### Problem statement
In the text about the DAB's election history, translate this sentence into Spanish: "On 17 April 2015, Starry Lee Wai-king became the first woman to chair the party, succeeding the outgoing Tam Yiu-chung."
** Begin Selection **
The District Council Elections in 2007 saw the great bounce back of the DAB by winning 115 seats, more than a quarter of the seats in the district level, far ahead of other political parties. Gregory So resigned as the vice-chairman and was succeeded by Ann Chiang when he was appointed as the Under Secretary for Commerce and Economic Development by Chief Executive Donald Tsang in May 2008, among other DAB members appointed to the government. Gregory So was later revealed by the media as having Canadian citizenship, which he had to renounce as a result. The scandal became an electoral issue in the following 2008 LegCo Election that the pan-democracy camp used to attack the DAB candidates. Nevertheless, the DAB remained as the largest party in the Legislative Council in the election, winning 13 seats in total (if including the FTU candidates who had DAB membership). Chan Yuen-han and Wong Kwok-hing were founding members of the DAB and used to run for the DAB, they began to run under the FTU banner with more pro-labour position. In October, Tsang Yok-sing, the founding Chairman of the DAB, was elected as the President of the Legislative Council, becoming the first LegCo President with party membership. His seat at the Executive Council was succeeded by vice-chairman Lau Kong-wah.

In the 2011 District Council Elections, the DAB recorded a greatest victory in party's history, accumulating 136 seats, about one-third of the total, more than all pro-democratic parties combined.

===Leung Chun-ying era (2012–2017)===
The DAB supported Leung Chun-ying in the 2012 Chief Executive election. In the Legislative Council elections in September, with the party's first use of the electoral tactics of splitting candidate lists, the DAB won three seats in the New Territories West for the first time and two seats Hong Kong Island since 2004. It continued as the largest political force supporting the SAR administration today.

The DAB stood firmly with the government in the constitutional reform debate in 2014–15, and subsequently the massive Occupy protests against the 2014 NPCSC decision. On 17 April 2015, Starry Lee Wai-king became the first woman to chair the party, succeeding the outgoing Tam Yiu-chung. In the 2015 District Council election, the first election under Starry Lee's chairmanship, the DAB retained its largest party status by winning 119 seats (including two who also ran under FTU banner), although incumbent legislators Christopher Chung and Elizabeth Quat were ousted by newcomers.

After the 2014 Occupy protests, there was an emerging pro-independence movement in which the DAB strongly opposed. In the 2016 New Territories East by-election, DAB member Holden Chow ran against the Civic Party's Alvin Yeung and pro-independence Hong Kong Indigenous' Edward Leung. Chow received about 35 per cent and about 10,000 votes short of the Civic Party candidate.

With four veteran incumbents, LegCo president Tsang Yok-sing, Tam Yiu-chung, Chan Kam-lam and Ip Kwok-him, retiring, the DAB set a more conservative electoral strategy in the 2016 Legislative Council election, fielding only nine candidate lists in the geographical constituencies and District Council (Second) functional constituency, two fewer than the last election. The DAB got all their nine candidate lists elected as a result with three traditional functional constituencies with a drop of their vote share from 20.22 to 16.68 per cent vote share. Chan Hak-kan succeeded Ip as the new caucus convenor.
** End Selection **
** Begin Given entries **
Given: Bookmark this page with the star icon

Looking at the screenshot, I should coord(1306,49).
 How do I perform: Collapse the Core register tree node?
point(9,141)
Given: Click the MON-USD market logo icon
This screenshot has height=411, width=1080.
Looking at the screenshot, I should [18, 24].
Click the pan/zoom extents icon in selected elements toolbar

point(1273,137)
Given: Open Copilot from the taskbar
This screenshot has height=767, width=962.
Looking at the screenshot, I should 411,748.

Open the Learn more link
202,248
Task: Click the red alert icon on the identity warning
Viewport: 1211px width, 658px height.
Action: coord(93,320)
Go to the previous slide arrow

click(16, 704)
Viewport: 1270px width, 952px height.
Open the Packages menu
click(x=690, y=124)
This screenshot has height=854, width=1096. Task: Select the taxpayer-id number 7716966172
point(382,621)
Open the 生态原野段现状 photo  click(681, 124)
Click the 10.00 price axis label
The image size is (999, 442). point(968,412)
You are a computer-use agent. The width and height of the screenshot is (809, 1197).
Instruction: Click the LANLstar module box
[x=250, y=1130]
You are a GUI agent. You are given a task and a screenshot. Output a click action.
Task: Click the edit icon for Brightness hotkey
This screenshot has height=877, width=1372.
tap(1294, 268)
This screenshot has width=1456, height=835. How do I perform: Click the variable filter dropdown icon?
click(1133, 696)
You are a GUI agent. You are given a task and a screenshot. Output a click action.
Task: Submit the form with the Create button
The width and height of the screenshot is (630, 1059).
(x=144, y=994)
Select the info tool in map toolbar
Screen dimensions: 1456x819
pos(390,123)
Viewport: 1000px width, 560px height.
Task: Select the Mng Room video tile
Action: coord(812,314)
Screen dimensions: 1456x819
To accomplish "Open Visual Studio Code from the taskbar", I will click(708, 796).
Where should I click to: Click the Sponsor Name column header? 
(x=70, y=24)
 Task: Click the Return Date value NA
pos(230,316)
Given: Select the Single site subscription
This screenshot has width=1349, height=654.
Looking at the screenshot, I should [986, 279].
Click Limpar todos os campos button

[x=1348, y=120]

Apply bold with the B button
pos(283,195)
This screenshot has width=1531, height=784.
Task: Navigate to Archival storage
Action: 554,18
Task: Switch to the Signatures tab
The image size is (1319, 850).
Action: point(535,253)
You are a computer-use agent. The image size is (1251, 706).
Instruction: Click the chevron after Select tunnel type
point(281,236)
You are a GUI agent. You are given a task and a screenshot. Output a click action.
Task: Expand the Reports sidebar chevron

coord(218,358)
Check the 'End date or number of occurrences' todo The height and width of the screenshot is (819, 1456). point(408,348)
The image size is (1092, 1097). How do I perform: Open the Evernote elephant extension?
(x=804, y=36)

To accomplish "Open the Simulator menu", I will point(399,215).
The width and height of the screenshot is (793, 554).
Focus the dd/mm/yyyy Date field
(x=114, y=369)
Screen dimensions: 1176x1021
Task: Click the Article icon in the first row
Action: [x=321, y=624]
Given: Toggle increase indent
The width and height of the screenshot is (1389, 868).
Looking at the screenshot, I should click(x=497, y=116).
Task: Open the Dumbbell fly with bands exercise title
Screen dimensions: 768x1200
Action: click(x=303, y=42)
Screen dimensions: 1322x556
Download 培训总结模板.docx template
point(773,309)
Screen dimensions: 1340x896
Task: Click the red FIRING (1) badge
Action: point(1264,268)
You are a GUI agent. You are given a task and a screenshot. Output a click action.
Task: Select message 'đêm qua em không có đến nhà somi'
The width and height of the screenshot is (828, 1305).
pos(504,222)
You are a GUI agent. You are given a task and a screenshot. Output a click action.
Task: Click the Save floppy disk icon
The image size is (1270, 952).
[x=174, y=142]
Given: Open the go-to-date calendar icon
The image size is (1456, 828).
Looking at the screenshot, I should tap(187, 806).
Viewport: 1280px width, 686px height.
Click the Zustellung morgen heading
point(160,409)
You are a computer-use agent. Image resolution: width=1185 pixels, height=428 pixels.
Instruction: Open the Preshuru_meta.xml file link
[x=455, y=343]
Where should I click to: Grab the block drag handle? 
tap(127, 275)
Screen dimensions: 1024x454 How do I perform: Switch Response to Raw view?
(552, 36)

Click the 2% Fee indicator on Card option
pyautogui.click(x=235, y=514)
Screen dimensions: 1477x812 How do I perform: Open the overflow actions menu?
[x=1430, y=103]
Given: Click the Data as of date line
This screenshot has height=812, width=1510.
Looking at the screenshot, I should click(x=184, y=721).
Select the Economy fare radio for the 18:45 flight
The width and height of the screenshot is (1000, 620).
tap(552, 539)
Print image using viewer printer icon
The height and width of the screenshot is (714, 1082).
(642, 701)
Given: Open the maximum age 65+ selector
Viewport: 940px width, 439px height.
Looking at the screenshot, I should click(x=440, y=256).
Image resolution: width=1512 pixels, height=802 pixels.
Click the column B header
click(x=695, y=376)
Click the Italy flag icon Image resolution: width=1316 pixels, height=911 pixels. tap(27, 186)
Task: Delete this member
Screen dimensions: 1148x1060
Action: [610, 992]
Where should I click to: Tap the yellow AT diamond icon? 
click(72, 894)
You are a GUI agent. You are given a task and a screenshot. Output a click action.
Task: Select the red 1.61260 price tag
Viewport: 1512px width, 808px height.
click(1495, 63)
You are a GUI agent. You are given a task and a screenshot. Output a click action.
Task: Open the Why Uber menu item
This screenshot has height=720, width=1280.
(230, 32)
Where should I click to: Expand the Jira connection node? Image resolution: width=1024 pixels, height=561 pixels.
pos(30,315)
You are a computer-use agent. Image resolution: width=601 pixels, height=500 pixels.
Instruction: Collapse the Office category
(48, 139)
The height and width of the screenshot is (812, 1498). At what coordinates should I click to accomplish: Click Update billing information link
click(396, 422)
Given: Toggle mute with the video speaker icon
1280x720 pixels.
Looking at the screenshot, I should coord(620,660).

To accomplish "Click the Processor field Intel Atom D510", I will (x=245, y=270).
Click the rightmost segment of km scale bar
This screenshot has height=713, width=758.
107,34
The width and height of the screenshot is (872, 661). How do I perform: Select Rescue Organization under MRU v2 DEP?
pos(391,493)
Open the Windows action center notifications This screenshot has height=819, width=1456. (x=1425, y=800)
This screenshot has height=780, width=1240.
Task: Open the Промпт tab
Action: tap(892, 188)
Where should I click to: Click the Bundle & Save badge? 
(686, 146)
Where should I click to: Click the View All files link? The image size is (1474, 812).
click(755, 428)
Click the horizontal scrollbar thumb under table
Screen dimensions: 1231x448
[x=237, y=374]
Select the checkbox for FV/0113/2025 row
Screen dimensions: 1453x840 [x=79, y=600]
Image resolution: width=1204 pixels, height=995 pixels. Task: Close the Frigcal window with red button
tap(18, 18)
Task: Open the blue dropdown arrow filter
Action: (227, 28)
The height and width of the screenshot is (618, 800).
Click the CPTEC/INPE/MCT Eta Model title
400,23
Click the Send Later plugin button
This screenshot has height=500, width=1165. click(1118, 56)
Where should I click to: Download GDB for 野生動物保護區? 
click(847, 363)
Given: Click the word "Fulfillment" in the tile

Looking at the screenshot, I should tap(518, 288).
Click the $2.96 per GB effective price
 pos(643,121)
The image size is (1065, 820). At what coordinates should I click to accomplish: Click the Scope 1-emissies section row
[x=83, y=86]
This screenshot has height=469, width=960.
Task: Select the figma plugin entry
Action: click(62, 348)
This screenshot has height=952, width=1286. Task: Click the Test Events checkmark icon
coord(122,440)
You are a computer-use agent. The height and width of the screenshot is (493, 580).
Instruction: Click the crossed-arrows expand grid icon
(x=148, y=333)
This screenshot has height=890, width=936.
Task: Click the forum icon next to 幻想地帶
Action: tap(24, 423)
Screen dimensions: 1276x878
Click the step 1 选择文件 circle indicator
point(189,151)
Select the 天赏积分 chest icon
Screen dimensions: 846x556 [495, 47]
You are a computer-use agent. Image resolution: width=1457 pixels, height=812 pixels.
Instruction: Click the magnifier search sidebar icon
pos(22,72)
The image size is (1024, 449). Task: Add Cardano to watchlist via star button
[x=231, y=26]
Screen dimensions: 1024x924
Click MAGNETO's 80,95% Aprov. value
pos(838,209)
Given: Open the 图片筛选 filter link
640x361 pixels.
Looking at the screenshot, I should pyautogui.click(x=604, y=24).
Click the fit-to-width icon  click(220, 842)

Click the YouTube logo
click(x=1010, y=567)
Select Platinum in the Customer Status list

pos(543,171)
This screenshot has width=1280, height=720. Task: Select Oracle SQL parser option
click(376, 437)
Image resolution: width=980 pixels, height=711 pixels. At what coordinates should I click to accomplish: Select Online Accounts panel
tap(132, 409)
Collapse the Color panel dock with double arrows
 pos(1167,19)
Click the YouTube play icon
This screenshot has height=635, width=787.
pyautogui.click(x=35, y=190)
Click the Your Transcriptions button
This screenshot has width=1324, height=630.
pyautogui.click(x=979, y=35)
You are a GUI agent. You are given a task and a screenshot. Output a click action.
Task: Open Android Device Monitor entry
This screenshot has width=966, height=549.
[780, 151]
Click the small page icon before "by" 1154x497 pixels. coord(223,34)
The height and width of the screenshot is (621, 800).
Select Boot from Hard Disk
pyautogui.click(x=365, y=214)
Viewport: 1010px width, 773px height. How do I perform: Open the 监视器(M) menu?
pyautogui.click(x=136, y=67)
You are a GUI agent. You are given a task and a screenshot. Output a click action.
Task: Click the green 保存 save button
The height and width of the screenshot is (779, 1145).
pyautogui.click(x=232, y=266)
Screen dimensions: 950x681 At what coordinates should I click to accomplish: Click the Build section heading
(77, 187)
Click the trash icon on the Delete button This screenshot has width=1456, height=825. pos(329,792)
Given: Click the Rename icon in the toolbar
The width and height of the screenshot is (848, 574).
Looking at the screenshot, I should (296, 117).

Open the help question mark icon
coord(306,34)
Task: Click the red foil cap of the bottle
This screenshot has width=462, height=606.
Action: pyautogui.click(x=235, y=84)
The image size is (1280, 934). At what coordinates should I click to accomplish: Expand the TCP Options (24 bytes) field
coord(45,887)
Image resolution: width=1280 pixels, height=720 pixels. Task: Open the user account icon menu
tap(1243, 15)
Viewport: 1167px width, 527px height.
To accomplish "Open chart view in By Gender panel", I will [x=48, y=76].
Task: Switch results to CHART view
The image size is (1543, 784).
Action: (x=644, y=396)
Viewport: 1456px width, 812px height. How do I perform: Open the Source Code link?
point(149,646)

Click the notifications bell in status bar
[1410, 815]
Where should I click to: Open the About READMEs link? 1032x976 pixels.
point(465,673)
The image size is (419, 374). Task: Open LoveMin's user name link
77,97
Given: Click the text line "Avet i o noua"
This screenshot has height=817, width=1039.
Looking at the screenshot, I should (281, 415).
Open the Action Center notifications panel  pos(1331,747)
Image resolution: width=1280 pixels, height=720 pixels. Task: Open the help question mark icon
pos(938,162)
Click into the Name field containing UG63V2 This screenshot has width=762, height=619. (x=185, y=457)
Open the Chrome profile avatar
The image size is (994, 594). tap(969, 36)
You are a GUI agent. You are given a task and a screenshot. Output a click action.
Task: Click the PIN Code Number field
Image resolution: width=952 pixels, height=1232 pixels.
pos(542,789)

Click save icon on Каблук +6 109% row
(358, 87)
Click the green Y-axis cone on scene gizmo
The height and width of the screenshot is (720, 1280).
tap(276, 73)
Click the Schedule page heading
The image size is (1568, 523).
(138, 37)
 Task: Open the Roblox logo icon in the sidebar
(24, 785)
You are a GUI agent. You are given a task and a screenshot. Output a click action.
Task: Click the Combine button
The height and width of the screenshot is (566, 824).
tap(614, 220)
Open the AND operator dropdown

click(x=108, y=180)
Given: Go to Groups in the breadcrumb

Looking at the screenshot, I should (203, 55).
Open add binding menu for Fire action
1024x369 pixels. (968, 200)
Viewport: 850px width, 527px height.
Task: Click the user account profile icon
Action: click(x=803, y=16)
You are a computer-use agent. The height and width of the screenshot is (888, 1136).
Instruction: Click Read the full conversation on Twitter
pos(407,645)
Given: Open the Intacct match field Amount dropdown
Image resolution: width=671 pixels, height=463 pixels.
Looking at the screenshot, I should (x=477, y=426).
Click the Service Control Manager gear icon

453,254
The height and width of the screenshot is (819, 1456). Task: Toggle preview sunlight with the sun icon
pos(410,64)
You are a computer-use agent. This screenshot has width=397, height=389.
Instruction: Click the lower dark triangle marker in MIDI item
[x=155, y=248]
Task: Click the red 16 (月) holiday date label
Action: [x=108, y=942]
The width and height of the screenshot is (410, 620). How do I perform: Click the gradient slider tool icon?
** End Given entries **
### Task answer
El 17 de abril de 2015, Starry Lee Wai-king se convirtió en la primera mujer en presidir el partido, sucediendo al saliente Tam Yiu-chung.